(EXCERPTED PASSAGE)

Policies and procedures
JupiterOne Policies provides over 120 policy and procedure templates to help your organization build your security program and operations from zero. These templates are derived from the JupiterOne internal policies and procedures, and have been through several iterations of compliance assessments.
JupiterOne Policies enables you to:
- Generate corporate security policies and procedures from templates
- Manage all policies and procedures
- Map controls/procedures to compliance requirements
- Use the Policy Builder CLI to manage policies
- Leverage existing policies within JupiterOne's Compliance app
Generating Policies and Procedures
To create a policy from a template:
Click Policies in the JupiterOne workspace.
In the left column, select the policy template you want to use and customize.
From the three-dot menu in the top-right corner of a selected policy, click Edit Policy. You can also edit controls and procedures by selecting the edit option for the respective menu.
From the modal, you can edit the Policy name, ID, and JSON Metadata.
After making the desired changes, selecting Publish will push those changes into effect, while Save Draft will store those changes which can be published at a later time.
You must have Administrator access to your JupiterOne account to edit or export policies.
It may take a few minutes for the policy and procedure documents to be generated for the first time. After you create documents, members of your team must review and accept them. Reviewers must have the Person entity class with an associated email address. If the reviewer does not that the Person entity, you can add it from within JupiterOne Assets.
Manage Policies and Procedures
Similar to the concept of micro-services, the policies and procedures are written as micro-docs. Each policy and procedure document is written in its own individual file, in Markdown format, and linked together via a configuration.
These templates are open source and can be found in our GitHub repo here.
Variables
The Markdown text contains both global and local variables in this format: {{variableName}}
. Do not edit the variables in the templates because they would be auto-replaced by the relevant text.
A procedure document may contain an optional local {{provider}}
variable. This variable allows you to configure the control provider that implements or has been designated the responsibility to fulfill that procedure. For example, the provider for "Single Sign On" could be "Okta", "OneLogin", "JumpCloud", "Google", etc. This provider value can be entered near the top of the document editor when it is open, right below the Document Title field.

(End EXCERPTED PASSAGE)
(RECORDS SHOWN)

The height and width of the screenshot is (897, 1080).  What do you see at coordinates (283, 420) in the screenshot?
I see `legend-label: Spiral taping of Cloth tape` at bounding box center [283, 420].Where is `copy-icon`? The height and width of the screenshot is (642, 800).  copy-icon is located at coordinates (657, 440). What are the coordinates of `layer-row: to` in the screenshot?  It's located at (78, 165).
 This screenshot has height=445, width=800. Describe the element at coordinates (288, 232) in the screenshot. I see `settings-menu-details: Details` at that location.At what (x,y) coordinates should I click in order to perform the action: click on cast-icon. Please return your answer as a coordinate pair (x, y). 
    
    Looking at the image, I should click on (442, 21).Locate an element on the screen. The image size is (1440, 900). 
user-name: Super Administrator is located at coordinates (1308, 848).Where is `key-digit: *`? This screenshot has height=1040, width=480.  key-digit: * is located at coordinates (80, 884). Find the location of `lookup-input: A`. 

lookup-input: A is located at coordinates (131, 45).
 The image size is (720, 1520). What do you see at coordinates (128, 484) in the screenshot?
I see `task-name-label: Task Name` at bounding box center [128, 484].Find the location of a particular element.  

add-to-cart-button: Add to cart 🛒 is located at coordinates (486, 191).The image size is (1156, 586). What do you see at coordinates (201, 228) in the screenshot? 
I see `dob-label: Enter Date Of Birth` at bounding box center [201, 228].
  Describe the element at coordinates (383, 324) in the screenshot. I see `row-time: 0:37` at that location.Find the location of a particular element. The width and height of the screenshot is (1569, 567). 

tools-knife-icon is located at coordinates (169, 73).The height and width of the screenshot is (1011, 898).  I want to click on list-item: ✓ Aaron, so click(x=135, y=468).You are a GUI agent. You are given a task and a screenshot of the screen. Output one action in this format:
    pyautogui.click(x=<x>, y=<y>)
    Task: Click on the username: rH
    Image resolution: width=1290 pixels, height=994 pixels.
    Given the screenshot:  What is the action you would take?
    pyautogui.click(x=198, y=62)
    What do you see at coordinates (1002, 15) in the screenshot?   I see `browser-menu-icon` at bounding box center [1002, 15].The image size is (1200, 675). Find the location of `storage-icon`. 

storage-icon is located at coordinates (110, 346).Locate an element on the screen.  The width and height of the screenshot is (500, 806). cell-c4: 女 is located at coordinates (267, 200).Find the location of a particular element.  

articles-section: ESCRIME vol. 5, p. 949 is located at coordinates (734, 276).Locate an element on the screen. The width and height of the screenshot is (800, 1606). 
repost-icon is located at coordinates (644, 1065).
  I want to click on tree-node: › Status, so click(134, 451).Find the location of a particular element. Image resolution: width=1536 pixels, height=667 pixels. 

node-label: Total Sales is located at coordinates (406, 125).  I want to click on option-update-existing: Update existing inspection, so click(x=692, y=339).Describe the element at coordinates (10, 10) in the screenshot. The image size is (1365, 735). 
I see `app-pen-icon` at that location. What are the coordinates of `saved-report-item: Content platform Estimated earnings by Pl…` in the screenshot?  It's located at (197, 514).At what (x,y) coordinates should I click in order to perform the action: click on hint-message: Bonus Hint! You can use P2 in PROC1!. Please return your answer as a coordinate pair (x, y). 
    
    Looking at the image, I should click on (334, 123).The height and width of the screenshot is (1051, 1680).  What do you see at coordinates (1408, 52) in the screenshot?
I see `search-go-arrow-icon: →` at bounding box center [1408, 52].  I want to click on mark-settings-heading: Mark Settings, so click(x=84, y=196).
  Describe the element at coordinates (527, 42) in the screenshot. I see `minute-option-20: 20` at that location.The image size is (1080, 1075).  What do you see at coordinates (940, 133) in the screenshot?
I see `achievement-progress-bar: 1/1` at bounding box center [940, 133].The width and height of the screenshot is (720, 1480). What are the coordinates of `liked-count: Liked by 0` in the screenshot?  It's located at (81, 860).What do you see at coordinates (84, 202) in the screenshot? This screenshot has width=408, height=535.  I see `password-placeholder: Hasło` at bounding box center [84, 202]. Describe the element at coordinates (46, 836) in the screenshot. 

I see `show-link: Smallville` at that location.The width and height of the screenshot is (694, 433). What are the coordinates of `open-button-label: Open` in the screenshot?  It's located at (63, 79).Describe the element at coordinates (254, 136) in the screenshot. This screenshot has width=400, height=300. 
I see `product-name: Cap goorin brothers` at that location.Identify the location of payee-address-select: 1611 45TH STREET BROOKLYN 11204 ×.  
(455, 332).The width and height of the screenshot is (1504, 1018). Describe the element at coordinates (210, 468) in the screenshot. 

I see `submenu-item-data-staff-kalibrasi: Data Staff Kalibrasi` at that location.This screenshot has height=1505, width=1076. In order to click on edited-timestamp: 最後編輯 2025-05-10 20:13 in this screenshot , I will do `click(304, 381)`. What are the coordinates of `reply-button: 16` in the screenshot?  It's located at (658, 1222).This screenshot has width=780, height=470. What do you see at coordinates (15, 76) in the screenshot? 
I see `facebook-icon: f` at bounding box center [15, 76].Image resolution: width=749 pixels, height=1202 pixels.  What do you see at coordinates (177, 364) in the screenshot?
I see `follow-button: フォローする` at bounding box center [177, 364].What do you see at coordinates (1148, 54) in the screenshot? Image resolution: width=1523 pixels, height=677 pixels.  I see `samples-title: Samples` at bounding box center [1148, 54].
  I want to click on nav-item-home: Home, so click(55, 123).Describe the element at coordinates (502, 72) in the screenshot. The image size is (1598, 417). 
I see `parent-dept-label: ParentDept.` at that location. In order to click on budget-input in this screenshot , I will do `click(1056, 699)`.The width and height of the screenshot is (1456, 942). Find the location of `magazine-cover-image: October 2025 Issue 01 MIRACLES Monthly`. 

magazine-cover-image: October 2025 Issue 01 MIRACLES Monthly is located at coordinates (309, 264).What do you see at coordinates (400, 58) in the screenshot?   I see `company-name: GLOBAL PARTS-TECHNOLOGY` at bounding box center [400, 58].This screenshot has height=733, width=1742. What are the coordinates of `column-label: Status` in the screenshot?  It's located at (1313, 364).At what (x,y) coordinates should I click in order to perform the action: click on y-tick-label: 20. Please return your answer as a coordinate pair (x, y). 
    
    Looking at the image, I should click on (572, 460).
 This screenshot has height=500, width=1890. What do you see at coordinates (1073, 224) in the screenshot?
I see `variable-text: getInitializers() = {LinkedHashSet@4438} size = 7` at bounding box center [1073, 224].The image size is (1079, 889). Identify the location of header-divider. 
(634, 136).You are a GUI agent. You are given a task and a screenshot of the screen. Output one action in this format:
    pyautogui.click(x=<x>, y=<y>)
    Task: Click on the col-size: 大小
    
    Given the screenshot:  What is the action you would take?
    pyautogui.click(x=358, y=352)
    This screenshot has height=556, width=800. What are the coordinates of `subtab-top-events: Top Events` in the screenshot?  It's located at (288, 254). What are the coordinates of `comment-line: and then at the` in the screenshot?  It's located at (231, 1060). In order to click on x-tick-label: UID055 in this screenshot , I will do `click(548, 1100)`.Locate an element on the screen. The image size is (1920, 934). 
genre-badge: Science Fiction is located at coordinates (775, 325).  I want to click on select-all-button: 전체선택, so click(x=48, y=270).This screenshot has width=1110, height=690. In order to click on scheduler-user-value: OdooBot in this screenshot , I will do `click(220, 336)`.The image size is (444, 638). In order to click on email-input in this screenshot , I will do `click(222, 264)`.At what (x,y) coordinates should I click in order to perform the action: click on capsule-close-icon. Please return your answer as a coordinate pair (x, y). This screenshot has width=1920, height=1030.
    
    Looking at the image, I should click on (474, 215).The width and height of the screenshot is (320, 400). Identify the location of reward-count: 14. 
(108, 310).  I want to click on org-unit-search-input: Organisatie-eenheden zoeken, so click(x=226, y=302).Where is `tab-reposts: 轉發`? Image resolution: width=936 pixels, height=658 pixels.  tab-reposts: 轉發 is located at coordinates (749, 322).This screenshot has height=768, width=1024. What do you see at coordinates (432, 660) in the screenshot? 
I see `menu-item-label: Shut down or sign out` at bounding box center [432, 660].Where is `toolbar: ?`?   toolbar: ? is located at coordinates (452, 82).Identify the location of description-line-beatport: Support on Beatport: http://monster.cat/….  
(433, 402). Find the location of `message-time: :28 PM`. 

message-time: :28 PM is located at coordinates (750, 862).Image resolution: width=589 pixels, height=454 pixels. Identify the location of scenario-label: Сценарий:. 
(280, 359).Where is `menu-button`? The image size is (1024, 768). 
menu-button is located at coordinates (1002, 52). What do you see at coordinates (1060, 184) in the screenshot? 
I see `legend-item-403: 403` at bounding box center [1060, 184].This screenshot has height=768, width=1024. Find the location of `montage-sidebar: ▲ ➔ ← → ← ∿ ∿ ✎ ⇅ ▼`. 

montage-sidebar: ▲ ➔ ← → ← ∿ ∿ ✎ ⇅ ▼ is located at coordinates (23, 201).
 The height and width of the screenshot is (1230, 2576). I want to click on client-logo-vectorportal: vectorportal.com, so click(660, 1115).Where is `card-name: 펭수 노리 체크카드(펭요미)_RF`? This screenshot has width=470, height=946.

(End RECORDS SHOWN)

▶ [DIRECTIONS FOR THIS TASK] Proceed with the JupiterOne Policies documentation, picking up after its last sentence, which ends with "right below the Document Title field."

▶ [ANSWER BOX]
The procedure editor also presents you a short summary guidance description. Additionally, you may toggle the Adopted flag on or off depending on your readiness to adopt a particular procedure.
Versioning
Edits to policies and procedure documents are automatically versioned upon save. The {{defaultRevision}} variable is populated with the date the document was last edited.
Using the Policy Builder CLI
JupiterOne provides an offline CLI that enables you to manage your policies and procedures offline (for example, as code in a Git repo), and publish to your JupiterOne account, as needed. For more information see our Policy Builder CLI guide.
Additionally, detailed usage can be found in the jupiter-policy-builder repo and README
Using existing policies
JupiterOne Policies is an optional component of the JupiterOne platform. It is not a prerequisite for the rest of the platform. JupiterOne Compliance is the only app that depends on JupiterOne Policies for appropriate mappings to compliance framework requirements and controls.
You are not required to use the JupiterOne-provided policy/procedure templates. If your organization already has written documents for security policies and procedures, and you would like to take advantage of JupiterOne Compliance and its mapping capabilities, you can transform your existing policies and publish them to JupiterOne.
To learn more about how to bring in your own existing policies into JupiterOne, see our security-policy-template repo.
Exporting Policies
As needed, policies can be exported from JupiterOne for use and reference elsewhere. To export a policy:
- Navigate to the Policies tab.
- Select the policy you would like to export.
- Click the three dot icon and choose the desired export format from the drop-down.
JupiterOne supports exporting polices as PDF, HTML, or ZIP files.
You can also download the policy's audit history from the same drop-down.